Have physical meetings with clients as required and/or vendors, such as carriers (I know quite a few that do this regularly).


----------



## KuJoe (Sep 30, 2013)

nunim said:


> I would imagine that you being winded has to do with the fact that you moved from somewhere that's essentially sea-level to somewhere that's 500x higher.  Being a native Floridian the first time I went to Colorado the elevation, along with the blizzard(what a great first time to see snow..), made me pretty sick.  I still don't do very well at higher elevations so I do my best to avoid mountains at all times, because aside from the elevation it takes forever to get where you're going because there are never straight roads!


Pretty much. Even our dog gets winded when we go for a walk because she's not use to the altitude + stairs. I've gotten a lot better since I moved here but I still need to catch my breath if I talk on the phone for too long (I like to pace back and forth when I'm on the phone for some reason).


----------



## matt[scrdspd] (Sep 30, 2013)

Exercise works well  

Personally I do biking (as many others have mentioned). Outdoors in the summer and indoors in the winter. I bought a nice recumbent exercise bike (LifeFitness I believe) a few years back, nice way to get in some cardio when you have some free time.


----------



## Kakashi (Sep 30, 2013)

The only exercise I get these days is when I take the Corgis for a walk. I hit the gym for like 6 months last year and it became very clear how bad things were. I quit because of my newborn... haven't had the time to get back into it


----------



## shovenose (Sep 30, 2013)

Excercise? Nah...


----------



## Nick (Oct 1, 2013)

nunim said:


> I would imagine that you being winded has to do with the fact that you moved from somewhere that's essentially sea-level to somewhere that's 500x higher.  Being a native Floridian the first time I went to Colorado the elevation, along with the blizzard(what a great first time to see snow..), made me pretty sick.  I still don't do very well at higher elevations so I do my best to avoid mountains at all times, because aside from the elevation it takes forever to get where you're going because there are never straight roads!
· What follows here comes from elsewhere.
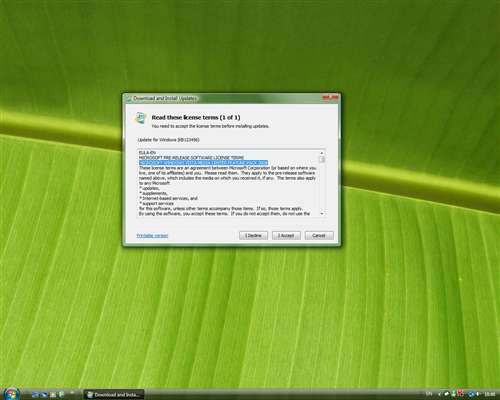This screenshot has height=400, width=500.
Task: Click the system clock in taskbar
Action: pyautogui.click(x=490, y=394)
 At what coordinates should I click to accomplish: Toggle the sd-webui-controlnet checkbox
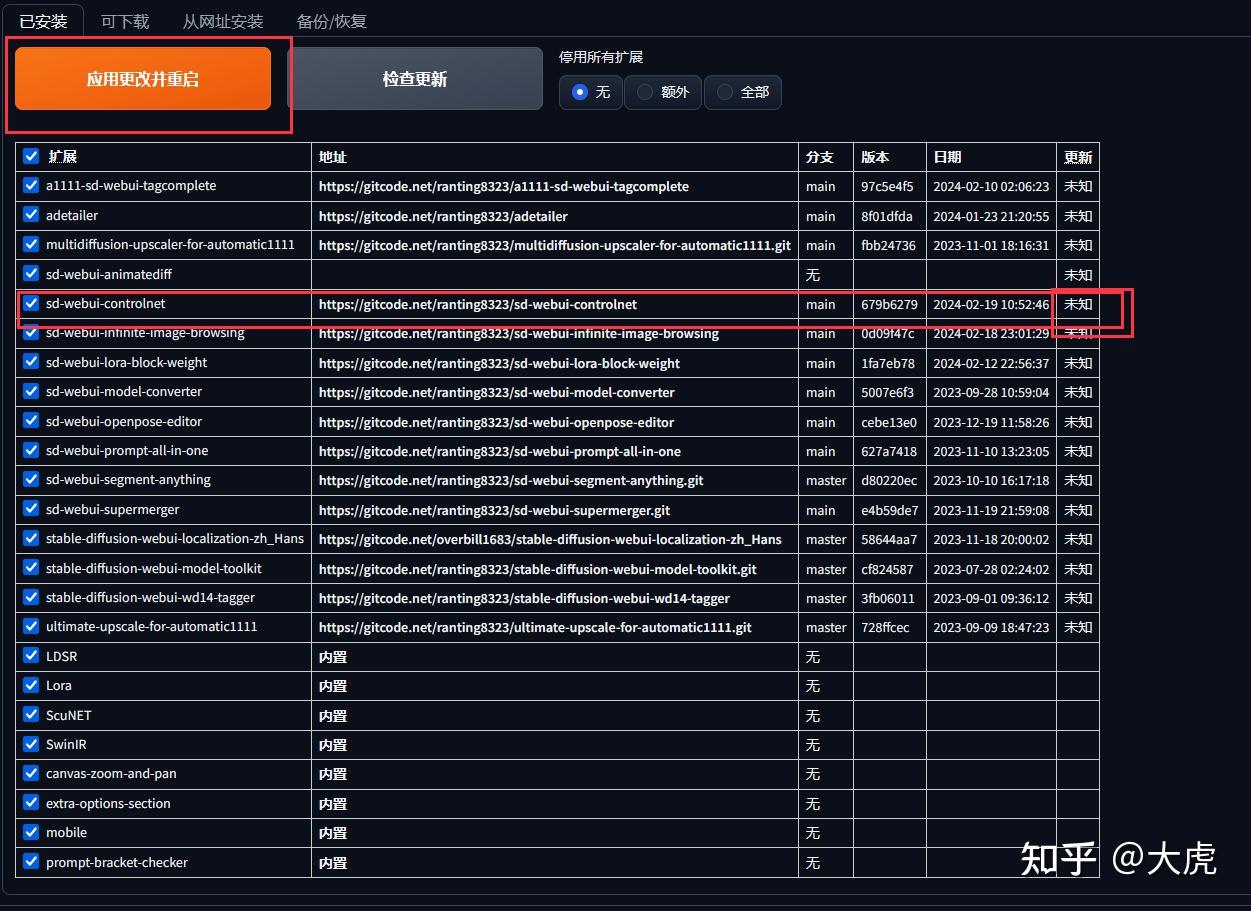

Before joining the Army a few months ago I was training at sea level. My camp is now about 800m above sea level. In the first week I ran 9 mins 40 secs (for 2.4km) and would be out of breath and then after about 3 weeks I was running 8 mins 35 secs and it my legs were the weak point, I still had plenty of breath.


----------



## blergh (Oct 1, 2013)

I read the title as "staying stealthy" and boy was i disappointed!


----------



## EricGregory (Oct 10, 2013)

I built a stand-up desk to use a while back and it's made a huge difference.  Way less back pain & an overall better mental state.  It's cheap, and well worth it.  Apart from that I walk our dogs a couple times per day and engage in some rather, ummm...  vigorous martial arts training a couple nights per week.  Nothing focuses the mind like a big fat dose of pain and the adrenaline that accompanies it.


----------



## lifetalk (Oct 11, 2013)

Can't really remember the last time I 'exercised', really.


----------